____ TEXTO

ESTADO DE SANTA CATARINA
SECRETARIA DE ESTADO DA FAZENDA
COMISSÃO PERMANENTE DE ASSUNTOS TRIBUTÁRIOS
REPUBLICAÇÃO - RESPOSTA CONSULTA 83/2012

N° Processo 2200000122064

Motivo da Republicação

A fim de adequar a Consulta COPAT nº 083/2012 ao teor da Resolução Normativa nº 81/2020 e da Nota Técnica nº 01/2020, nos termos da Informação GETRI anexa.


Ementa

(REPUBLICAÇÃO) ITCMD. USUFRUTO. RESTAURAÇÃO DA PLENA PROPRIEDADE PELO NU-PROPRIETÁRIO, POR MORTE DO USUFRUTUÁRIO. A INSTITUIÇÃO E A EXTINÇÃO DO DIREITO REAL DE USUFRUTO SÃO FATOS GERADORES AUTÔNOMOS DO ITCMD, CONFORME ARTIGO 2º, II, DA LEI Nº 13.136/04. A INTEGRALIDADE DO PAGAMENTO DO IMPOSTO DEVIDO PELA INSTITUIÇÃO DO USUFRUTO DURANTE A VIGÊNCIA DA LEI 3.933/66, NÃO AFASTA A INCIDÊNCIA DO IMPOSTO QUANDO DA SUA EXTINÇÃO, NA VIGÊNCIA DA LEI NOVA - 13.136/04.


Da Consulta

A consulente, no momento da aquisição de um imóvel, instituiu usufruto vitalício em favor de seus genitores; ambos falecidos. Informa que, na oportunidade, ocorreu o recolhimento integral do ITCMD.

 

Mas se o ITCMD já foi pago na instituição do usufruto, integral e antecipadamente, conforme determinava a legislação da época, constando, inclusive, uma ressalva referente ao pagamento na escritura pública de compra venda, é legal a cobrança do imposto para a extinção desse direito real? É o questionamento que me é submetido à crítica.

 

O fisco local atestou o cumprimento dos quesitos para admissibilidade do pedido.

 

É o relato.


Legislação

Art. 155, §1º, I, da Constituição Federal. Art. 144, do CTN. Lei nº 3.933/66, art. 4º, VI. Lei nº 7.540/88, art. 8º, I. Lei nº 13.136/04, art. 7º, §2º. Resolução Normativa nº 81/2020.


Fundamentação

 A propriedade plena confere ao seu titular a faculdade de usar, gozar, dispor e reaver a coisa (art. 1.228, do Código Civil). Contudo, os poderes inerentes à propriedade podem ser desdobrados, daí a existência do rol de direitos reais no art. 1.225, do Código Civil.

 

O usufruto se caracteriza como um desmembramento dos poderes inerentes à propriedade, cindindo-se na figura do usufrutuário os poderes de uso e o gozo, e na pessoa do nu proprietário os poderes de dispor e reaver. O usufruto é o direito real que confere ao seu titular o direito de posse, uso, administração e percepção dos frutos (art. 1.394, CC/02) de um ou mais bens, móveis ou imóveis, em um patrimônio inteiro, ou parte deste, podendo ser temporário ou vitalício, jamais perpétuo.

________

## TAREFAS A FAZER
**a.** Responda com base no texto sobre o ITCMD no usufruto:
(i) Qual resolução normativa é citada no motivo da republicação?
(ii) Em favor de quem a consulente instituiu o usufruto vitalício?
(iii) Pelo art. 1.228 do Código Civil, que faculdades a propriedade plena confere ao titular?
**b.** No texto sobre o ITCMD no usufruto, reescreva em lista o parágrafo que começa com "O usufruto se caracteriza", mantendo os fatos principais.
**c.** Prossiga o texto sobre o ITCMD no usufruto a partir do ponto em que ele termina.

____ DADOS REGISTRADOS

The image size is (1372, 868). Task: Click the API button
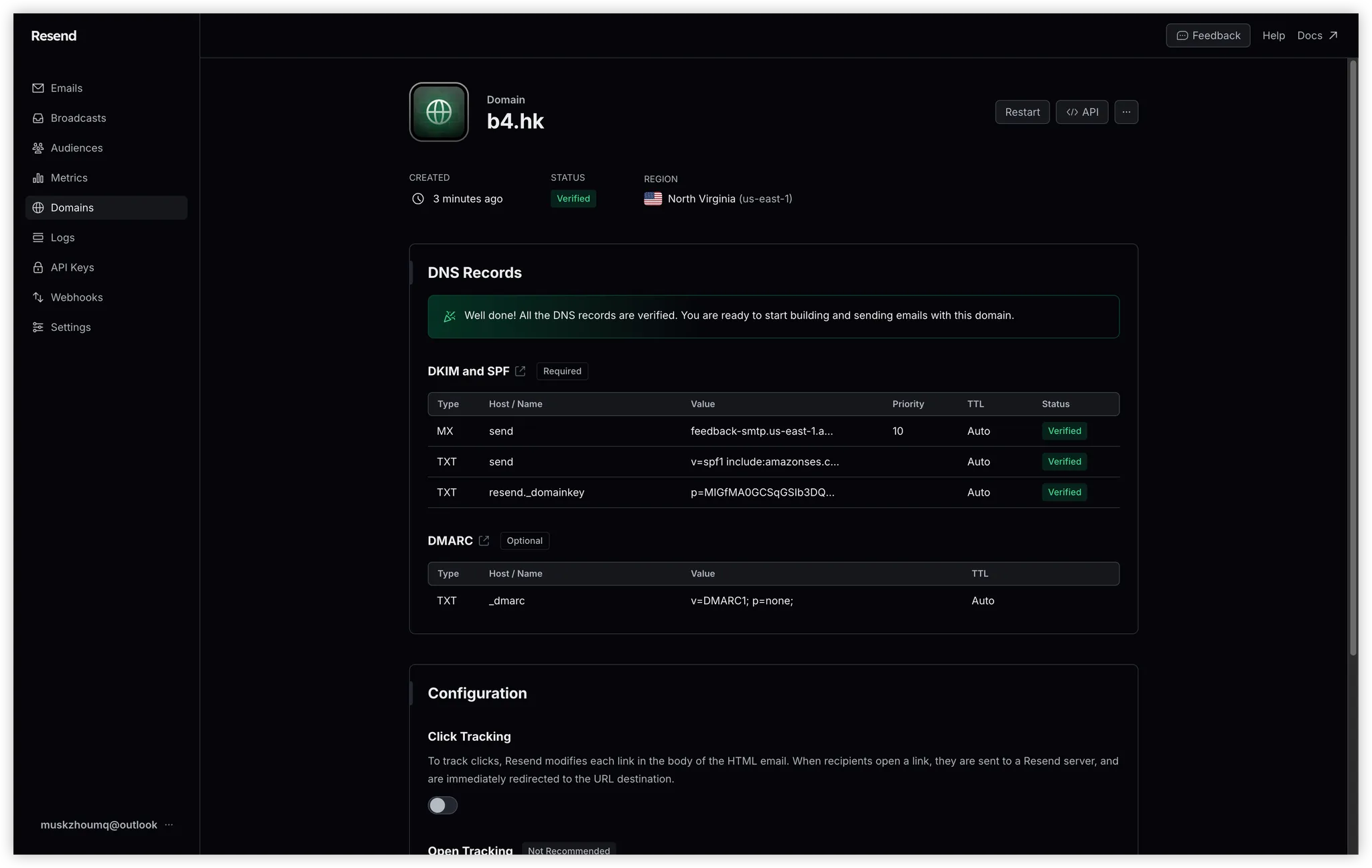point(1082,112)
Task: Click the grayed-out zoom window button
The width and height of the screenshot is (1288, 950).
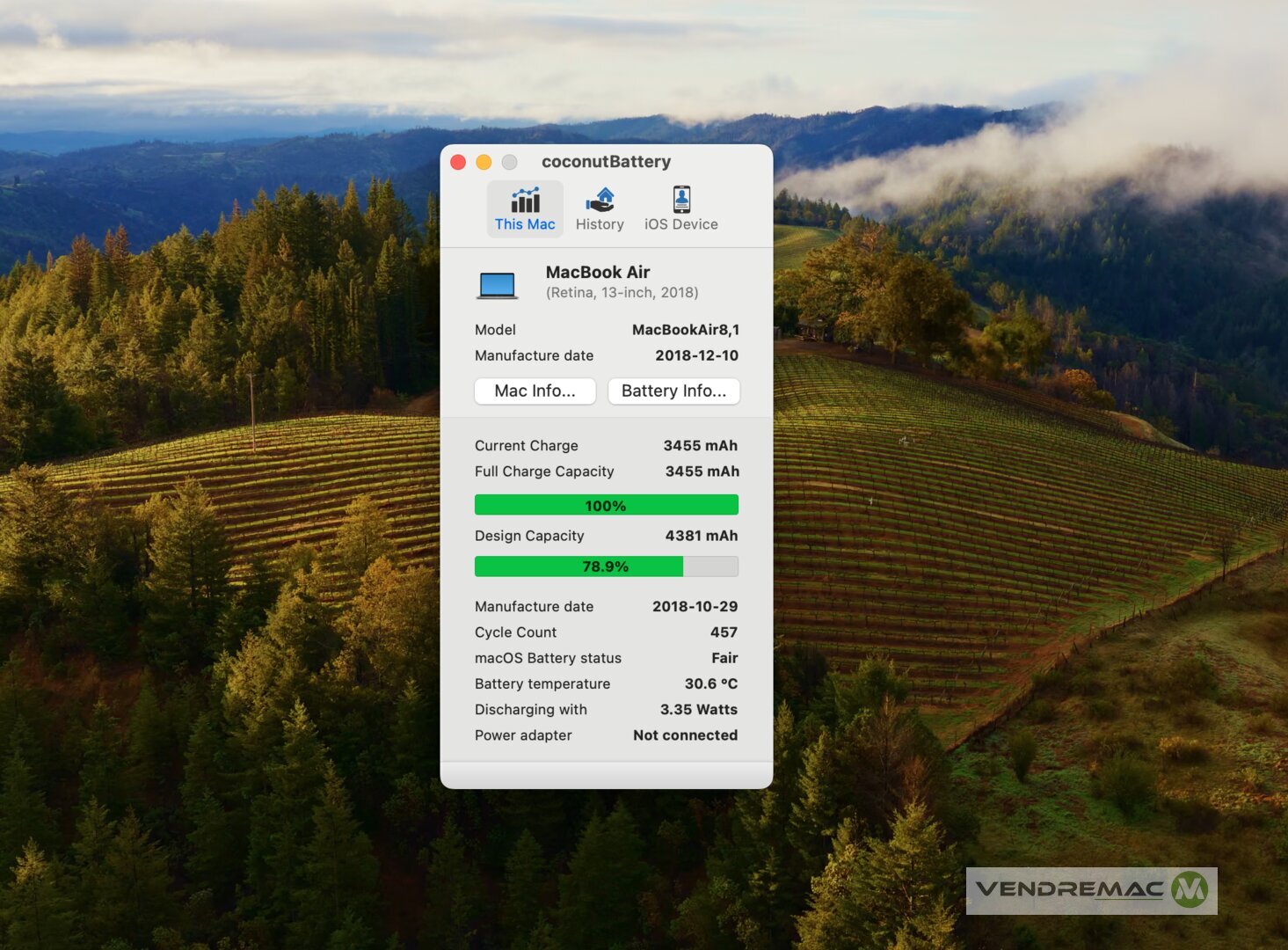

________

## RESPOSTAS EM ORDEM
**a.**
(i) A Resolução Normativa nº 81/2020.
(ii) Dos seus genitores.
(iii) As de usar, gozar, dispor e reaver a coisa.

**b.**
- O usufruto é um desmembramento dos poderes inerentes à propriedade.
- Os poderes de uso e gozo ficam com o usufrutuário; os de dispor e reaver ficam com o nu-proprietário.
- É o direito real que dá ao titular posse, uso, administração e percepção dos frutos (art. 1.394, CC/02).
- Pode recair sobre um ou mais bens, móveis ou imóveis, em um patrimônio inteiro ou em parte dele.
- Pode ser temporário ou vitalício, mas nunca perpétuo.

**c.**
 

O usufruto é direito real autônomo em relação à propriedade, podendo ser livremente transmitido, daí que suas transmissões, com base no artigo 155, §1º, I, da Constituição Federal, estão dentro do campo de competência tributária atribuída aos Estados quando diz que a estes compete o imposto sobre transmissão causa mortis e doação, de quaisquer bens ou direitos relativamente a bens imóveis e respectivos direitos.

 

Nesse sentido, o fato gerador do imposto sobre transmissão do direito real de usufruto alcança (i) o momento de sua instituição ou reserva, quando os poderes de dispor e reaver são alienados a terceiro e os poderes de usar e gozar são mantidos na pessoa do ex-proprietário ou alienados a terceiros, bem como (ii) o momento de sua extinção, quando os poderes de uso e gozo são consolidados na pessoa do nu proprietário, podendo ou não ser coincidente com a pessoa que o instituiu.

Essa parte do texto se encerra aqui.